[Stored data]

▽

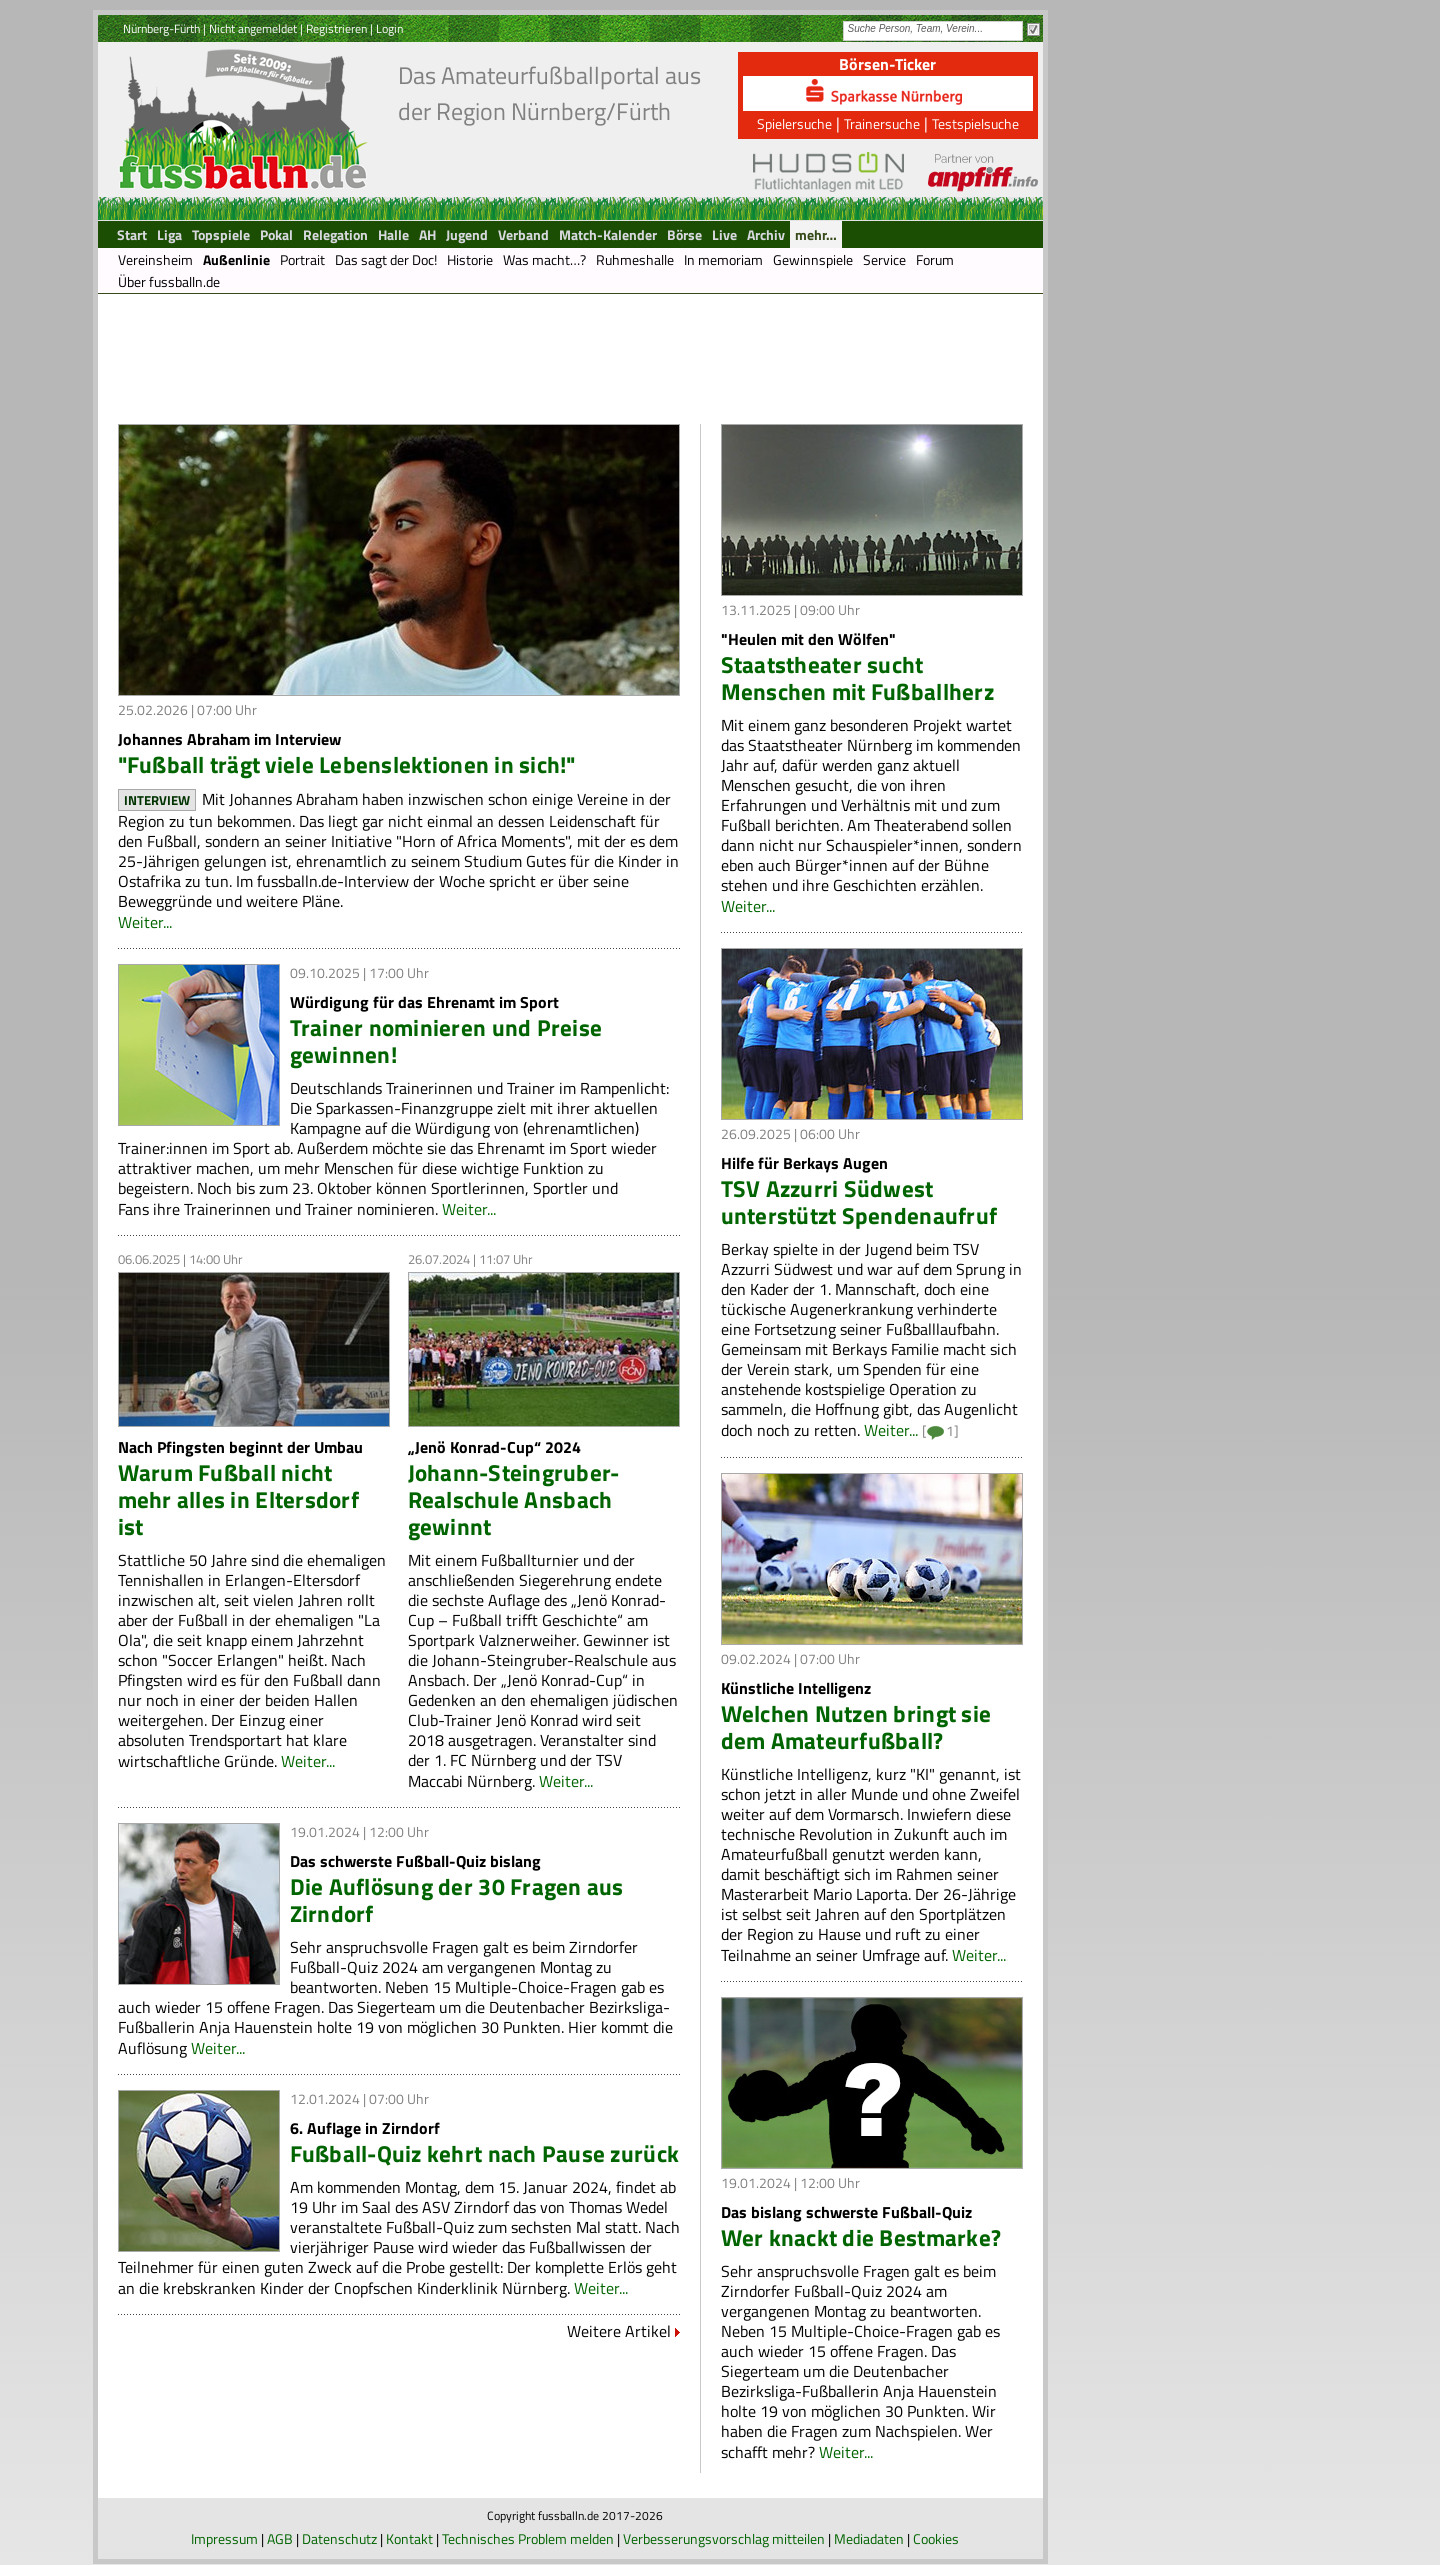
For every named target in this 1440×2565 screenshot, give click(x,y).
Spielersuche (794, 123)
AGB (280, 2538)
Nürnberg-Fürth (161, 28)
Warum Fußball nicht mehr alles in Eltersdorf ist (238, 1499)
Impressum (224, 2538)
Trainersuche (882, 123)
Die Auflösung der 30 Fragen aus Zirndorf (457, 1900)
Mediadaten (869, 2538)
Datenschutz (339, 2538)
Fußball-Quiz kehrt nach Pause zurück (485, 2153)
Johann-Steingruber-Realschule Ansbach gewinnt (514, 1499)
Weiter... (145, 922)
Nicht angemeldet (253, 28)
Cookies (936, 2538)
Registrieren (336, 28)
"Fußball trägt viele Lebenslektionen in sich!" (347, 764)
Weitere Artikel (619, 2331)
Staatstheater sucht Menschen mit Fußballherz (857, 678)
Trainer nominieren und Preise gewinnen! (446, 1041)
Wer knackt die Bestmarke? (861, 2237)
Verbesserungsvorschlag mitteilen (724, 2538)
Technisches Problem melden (528, 2538)
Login (389, 28)
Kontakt (409, 2538)
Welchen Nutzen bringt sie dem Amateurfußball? (856, 1727)
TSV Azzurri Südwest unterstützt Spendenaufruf (859, 1202)
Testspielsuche (975, 123)
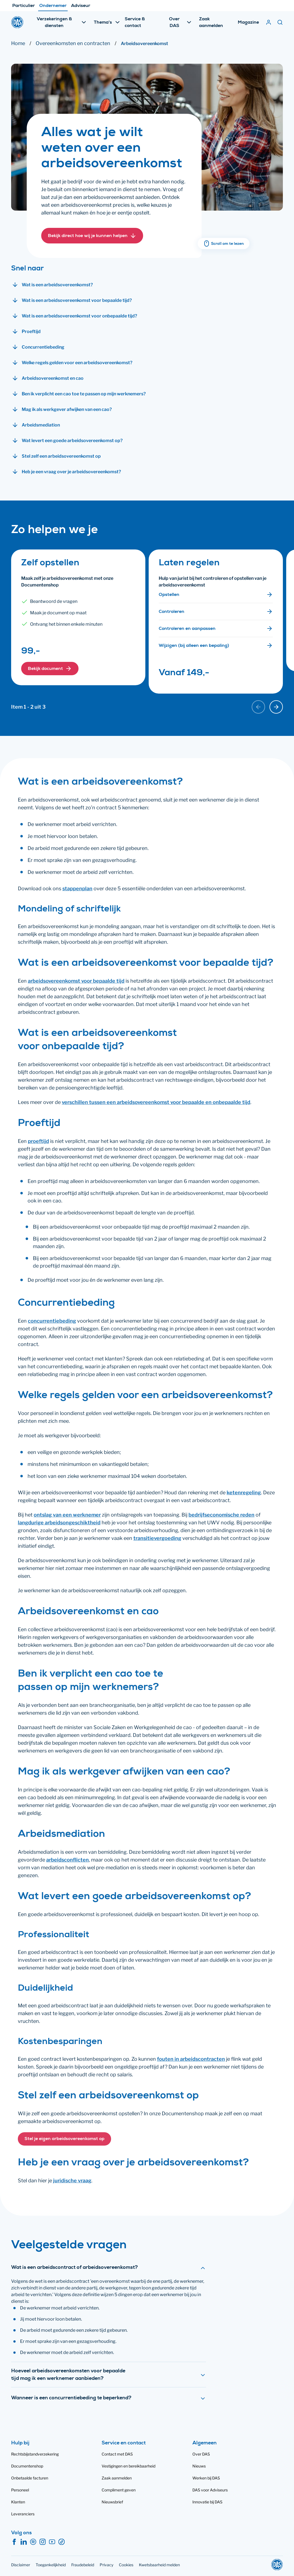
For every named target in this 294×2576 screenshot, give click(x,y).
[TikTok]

△

[WHAT IS EXPECTED] Format every line of the records above as a JSON list of strings, one string per line, skipping blank lines. Leave the pictures out.

[RIGHT ANSWER]
[
  "For every named target in this 1440×2565 screenshot, give click(x,y).",
  "Spielersuche (794, 123)",
  "AGB (280, 2538)",
  "Nürnberg-Fürth (161, 28)",
  "Warum Fußball nicht mehr alles in Eltersdorf ist (238, 1499)",
  "Impressum (224, 2538)",
  "Trainersuche (882, 123)",
  "Die Auflösung der 30 Fragen aus Zirndorf (457, 1900)",
  "Mediadaten (869, 2538)",
  "Datenschutz (339, 2538)",
  "Fußball-Quiz kehrt nach Pause zurück (485, 2153)",
  "Johann-Steingruber-Realschule Ansbach gewinnt (514, 1499)",
  "Weiter... (145, 922)",
  "Nicht angemeldet (253, 28)",
  "Cookies (936, 2538)",
  "Registrieren (336, 28)",
  "\"Fußball trägt viele Lebenslektionen in sich!\" (347, 764)",
  "Weitere Artikel (619, 2331)",
  "Staatstheater sucht Menschen mit Fußballherz (857, 678)",
  "Trainer nominieren und Preise gewinnen! (446, 1041)",
  "Wer knackt die Bestmarke? (861, 2237)",
  "Verbesserungsvorschlag mitteilen (724, 2538)",
  "Technisches Problem melden (528, 2538)",
  "Login (389, 28)",
  "Kontakt (409, 2538)",
  "Welchen Nutzen bringt sie dem Amateurfußball? (856, 1727)",
  "TSV Azzurri Südwest unterstützt Spendenaufruf (859, 1202)",
  "Testspielsuche (975, 123)",
  "For every named target in this 294×2576 screenshot, give click(x,y).",
  "[TikTok]"
]